Karp estimated AI could make him “20x wealthier,” implying a fortune approaching $300 billion. Middle-class workers, he said, might simply see their salaries double over the next decade. Karp slammed the disparity as a “complete decoupling of unimaginable wealth and normal wealth.”

For Karp, the problem isn’t just the scale of the wealth—it’s who is likely to accumulate it.

“It’s done by people you don’t really relate to, like very oddly shaped IQ specimens that you probably wouldn’t want to have over for dinner,” Karp said. “And if they were over for dinner you’d have nothing to talk to them about, and vice versa.”

Many of the same people who stand to benefit the most from AI are also overselling its promise, he added: “The overselling of AI in this country is really somewhat disconcerting, but it’s also depressing because you don’t have to do it.”

Income inequality has been widening for generations—and 2025 was a record-breaking year for billionaire wealth

Wealth inequality has been a topic of debate for decades, with the richest households capturing an ever-larger share of economic gains, while wage growth for many workers has remained comparatively modest. 

The AI boom has only accelerated that trend. In 2025, global billionaire wealth surged by over 16%—three times faster than the previous five-year average—to $18.3 trillion, its highest level in history, according to Oxfam.

No one has embodied that explosion in wealth more than Elon Musk. The Tesla and SpaceX CEO’s fortune currently stands at roughly $833 billion after he briefly became the world’s first trillionaire earlier this year.

The scale of that wealth is almost difficult to comprehend. 

Oxfam estimated that someone with a $1 trillion fortune could pay a 10% wealth tax—roughly $100 billion—and still remain among the richest people on Earth.
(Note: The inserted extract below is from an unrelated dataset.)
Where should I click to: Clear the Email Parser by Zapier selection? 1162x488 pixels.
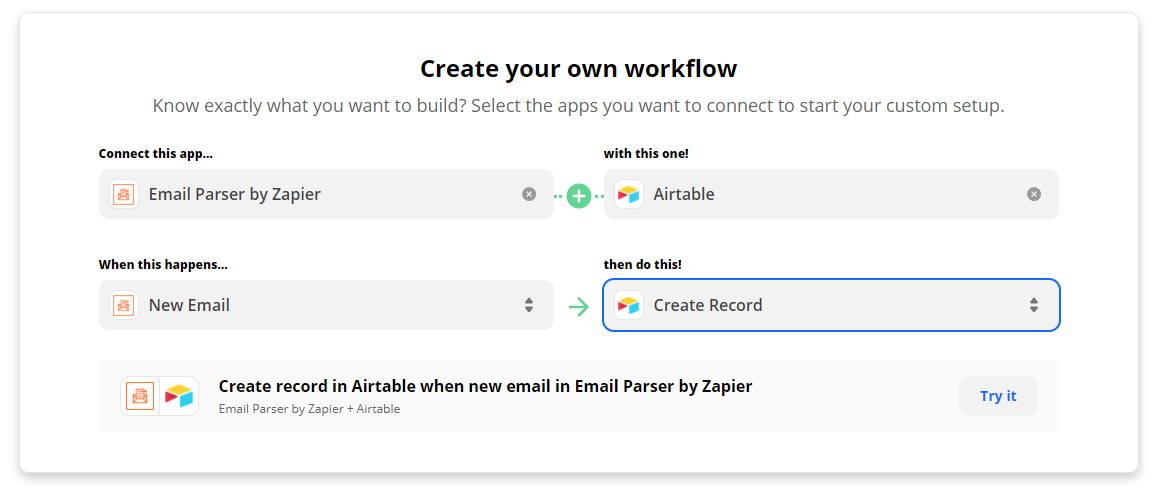[x=528, y=194]
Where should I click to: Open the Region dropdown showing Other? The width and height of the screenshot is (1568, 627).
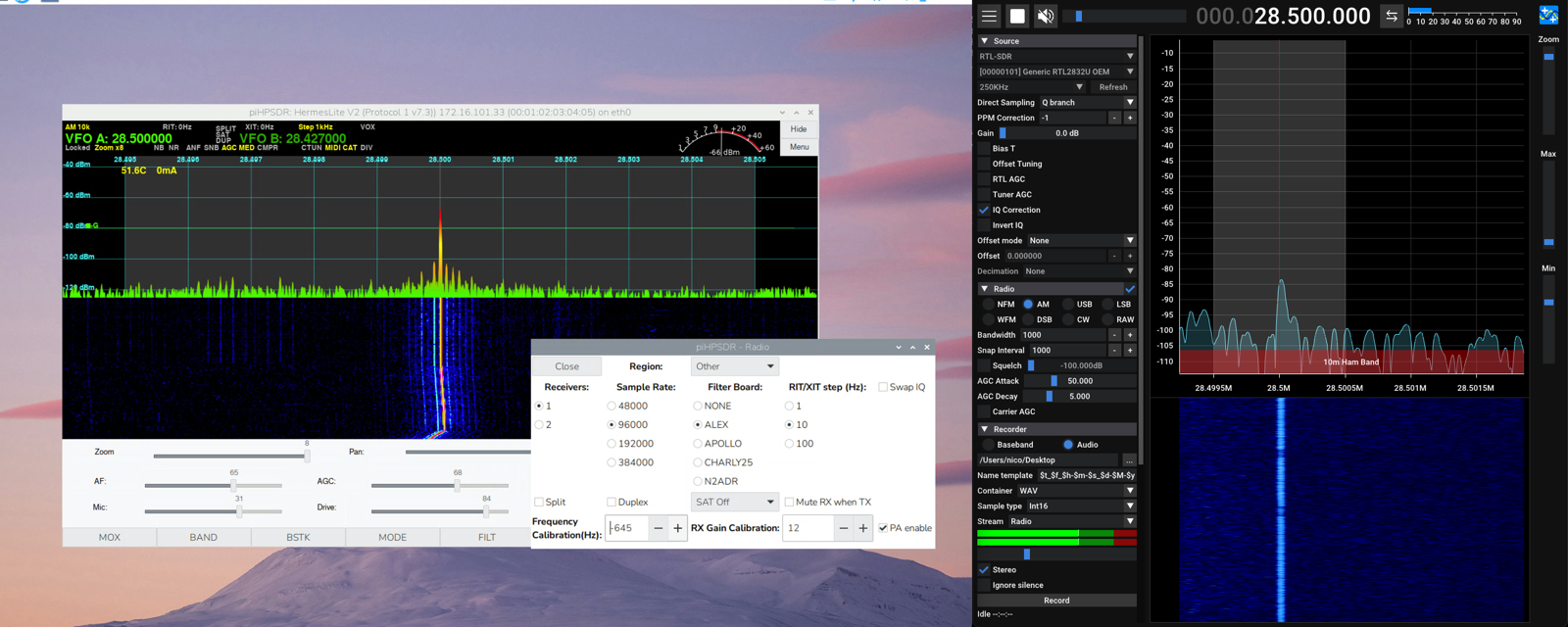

The organization also estimated that $100 billion would be enough to lift more than 800 million people out of extreme poverty for a year.

Even Jamie Dimon and Larry Fink share Karp’s concerns about workers being left behind

Karp hasn’t been the only leader to sound the alarm about rising income inequality.

BlackRock CEO Larry Fink, whose net worth is estimated at $1.3 billion, warned earlier this year that AI risks leaving much of the world behind if its benefits remain concentrated among a small number of winners.

“Since the fall of the Berlin Wall, more wealth has been created than in any time prior in human history, but in advanced economies, that wealth has accrued to a far narrower share of people than any healthy society can ultimately sustain,” Fink said at the World Economic Forum in Davos, Switzerland.

“Early gains are flowing to the owners of models, owners of data and owners of infrastructure,” Fink added. “The open question: What happens to everyone else if AI does to white-collar workers what globalization did to blue-collar workers? We need to confront that today directly. It is not about the future. The future is now.” 

Nobel Prize-winning computer scientist Geoffrey Hinton—often dubbed the “Godfather of AI”—has voiced similar concerns.

“What’s actually going to happen is rich people are going to use AI to replace workers,” Hinton said last year. “It’s going to create massive unemployment and a huge rise in profits. It will make a few people much richer and most people poorer. That’s not AI’s fault, that is the capitalist system.”

JPMorgan Chase CEO Jamie Dimon, however, has taken a more measured view. While he questioned some of the rhetoric surrounding inequality, he has acknowledged many lower-income Americans face hardships.

“If you were the average citizen here and you say, ‘These wealthy people are getting unbelievably wealthy, and this segment’s been left behind,’ that’s kind of annoying.”

He added to Axios that “we have, in fact, left the lower-income folks behind.”